Exercise instructions
Write out exactly the lines below from the one containing "Given: Click the MainActivity.kt" to the last, both ends kept, and nothing more; skip all pictures.

Collected data entries
==========

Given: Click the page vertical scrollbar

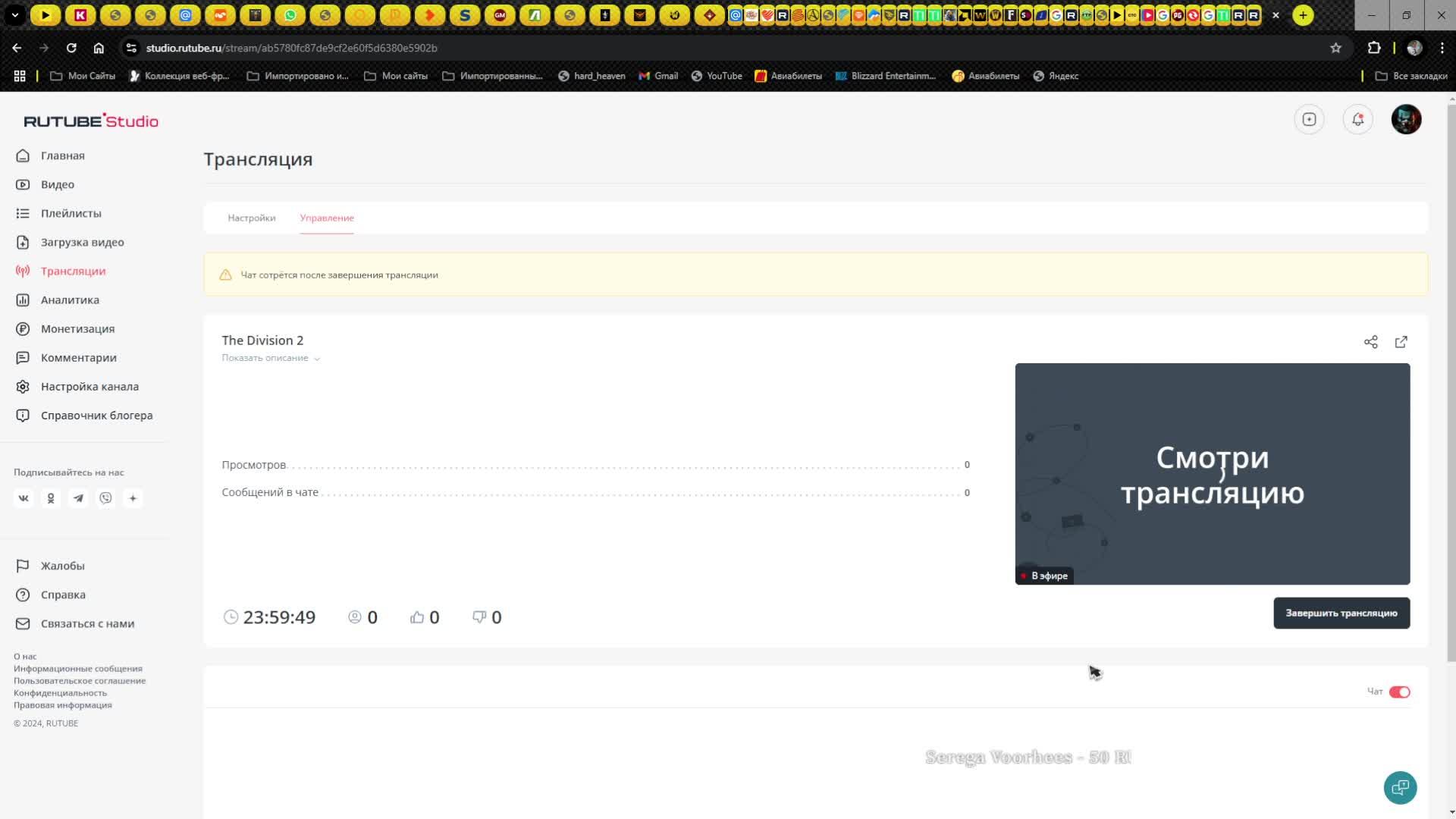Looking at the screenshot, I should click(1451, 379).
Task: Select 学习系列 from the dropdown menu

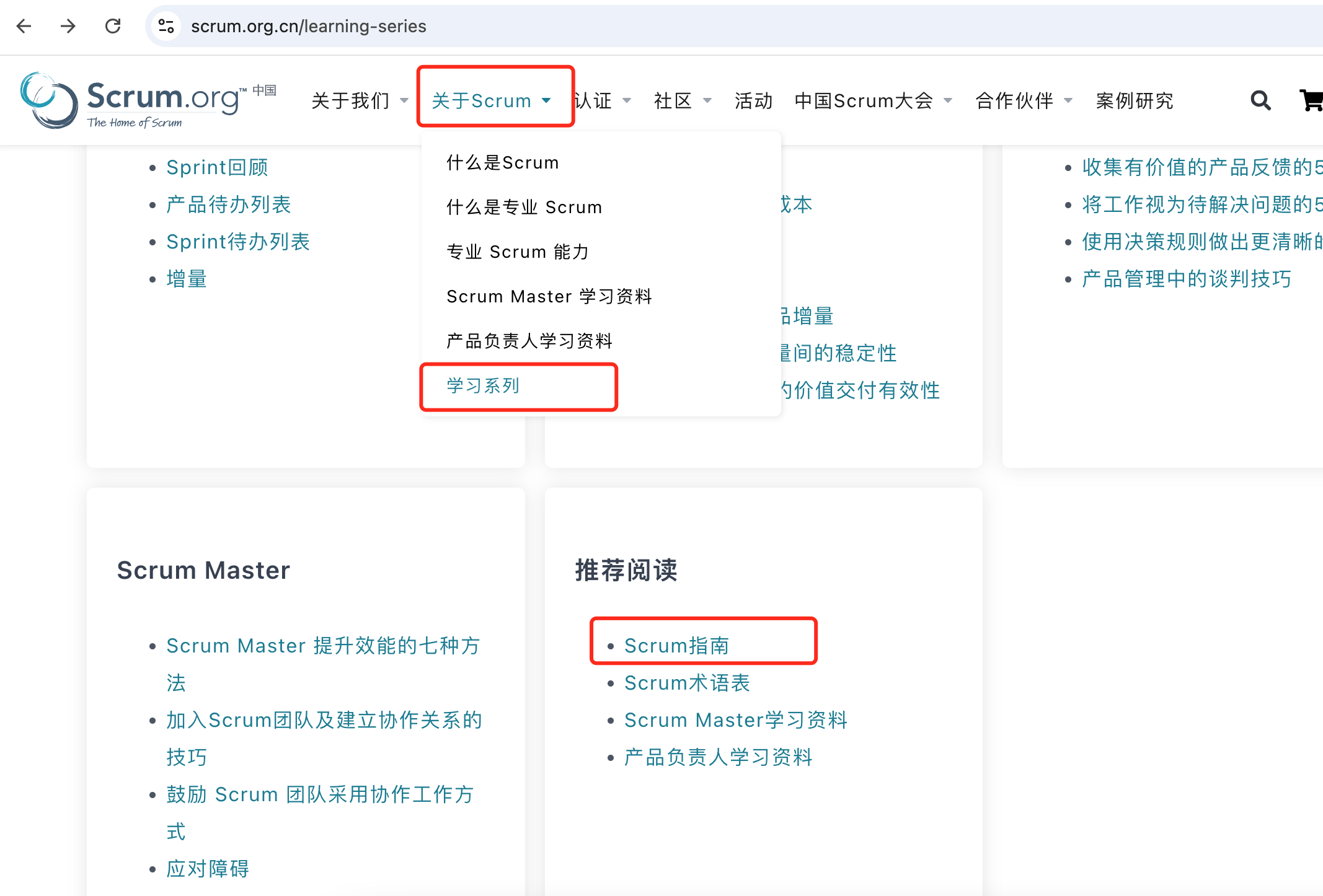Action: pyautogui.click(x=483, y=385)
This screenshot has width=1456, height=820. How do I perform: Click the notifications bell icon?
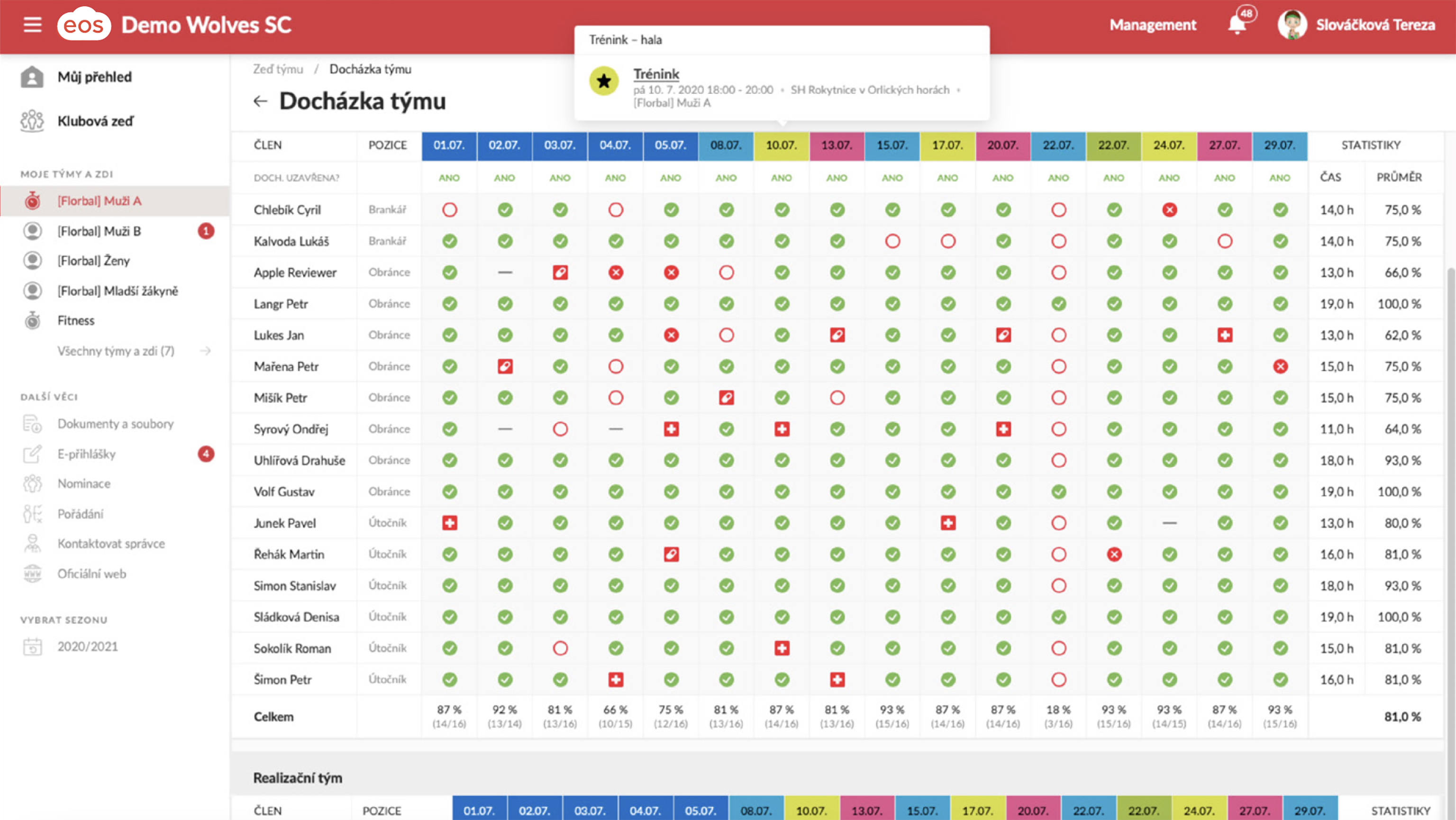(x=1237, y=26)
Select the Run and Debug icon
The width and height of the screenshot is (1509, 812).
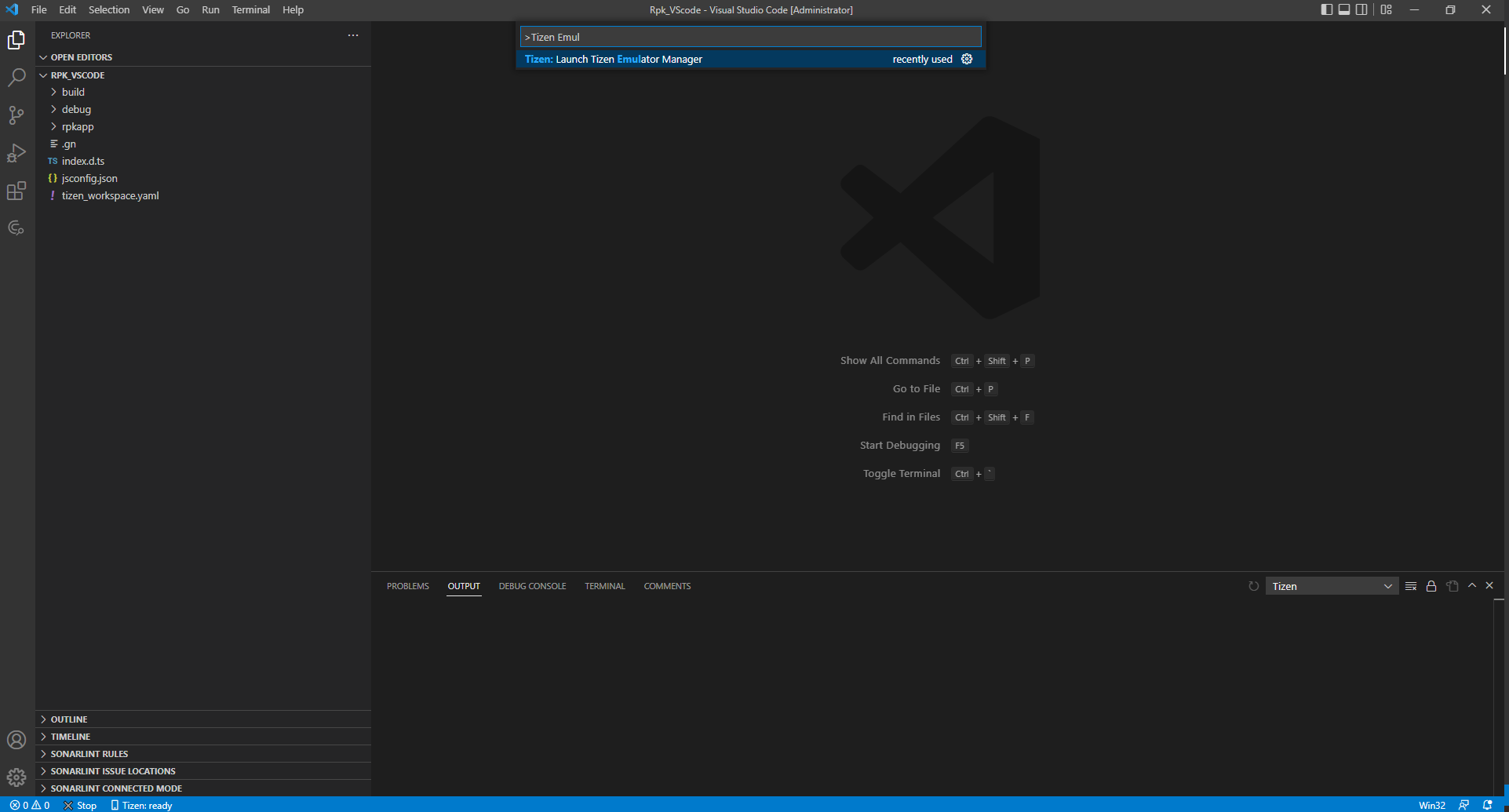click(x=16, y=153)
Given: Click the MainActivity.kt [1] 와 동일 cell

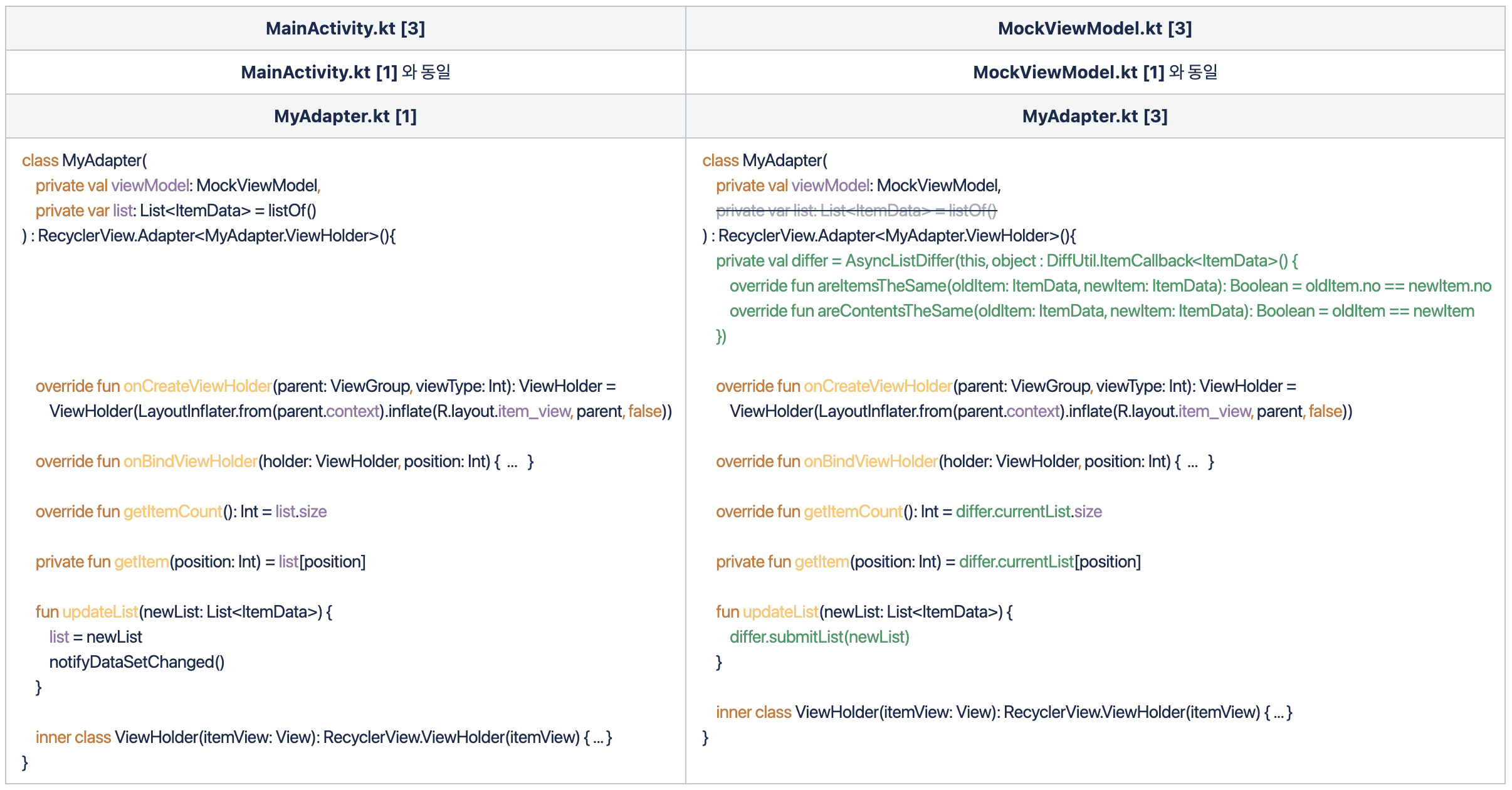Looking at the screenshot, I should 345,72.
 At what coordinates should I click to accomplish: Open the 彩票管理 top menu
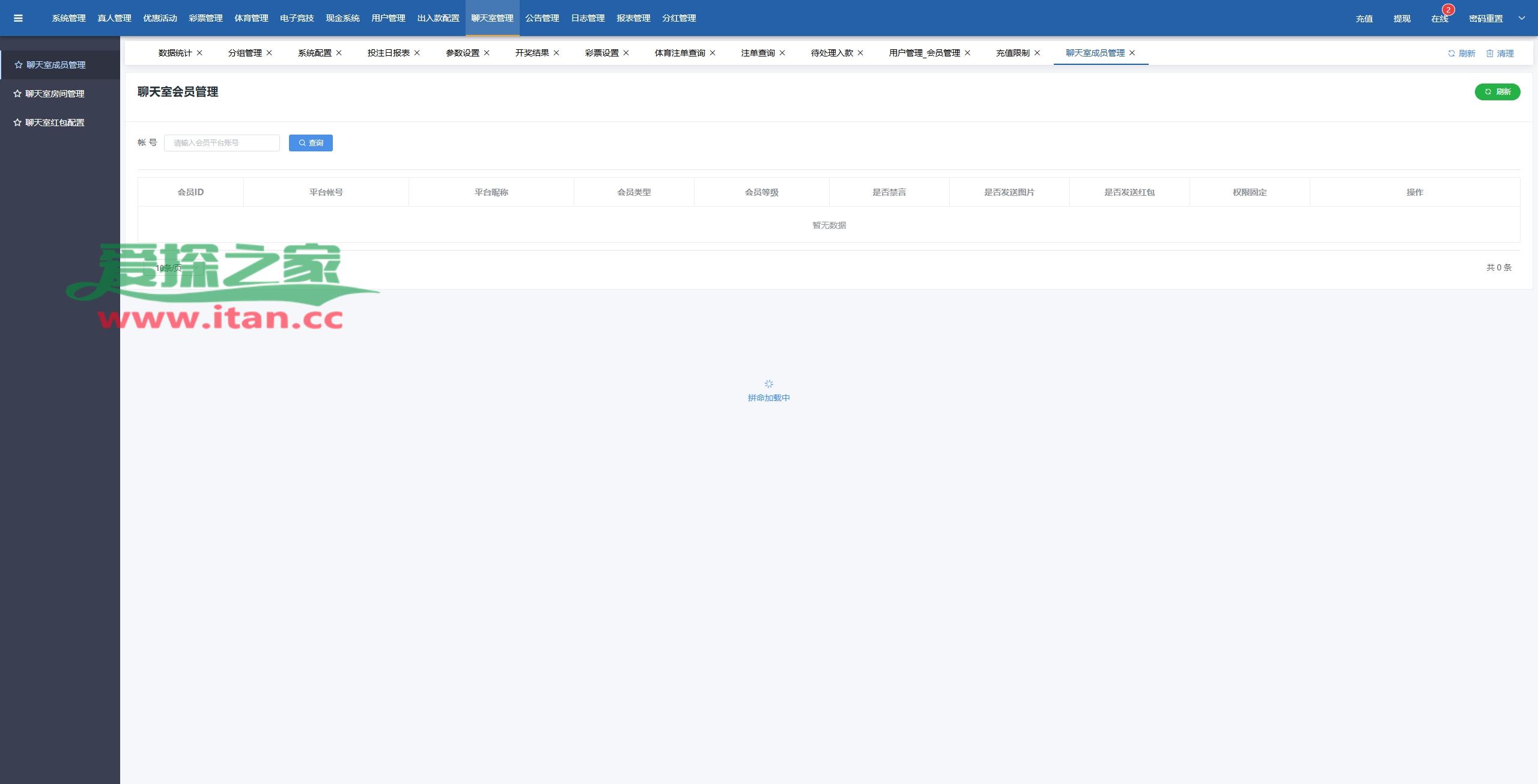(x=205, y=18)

==========

Response to this exercise
Given: Click the MainActivity.kt [1] 와 동일 cell

Looking at the screenshot, I should 345,72.
 At what coordinates should I click to accomplish: Open the 彩票管理 top menu
(x=205, y=18)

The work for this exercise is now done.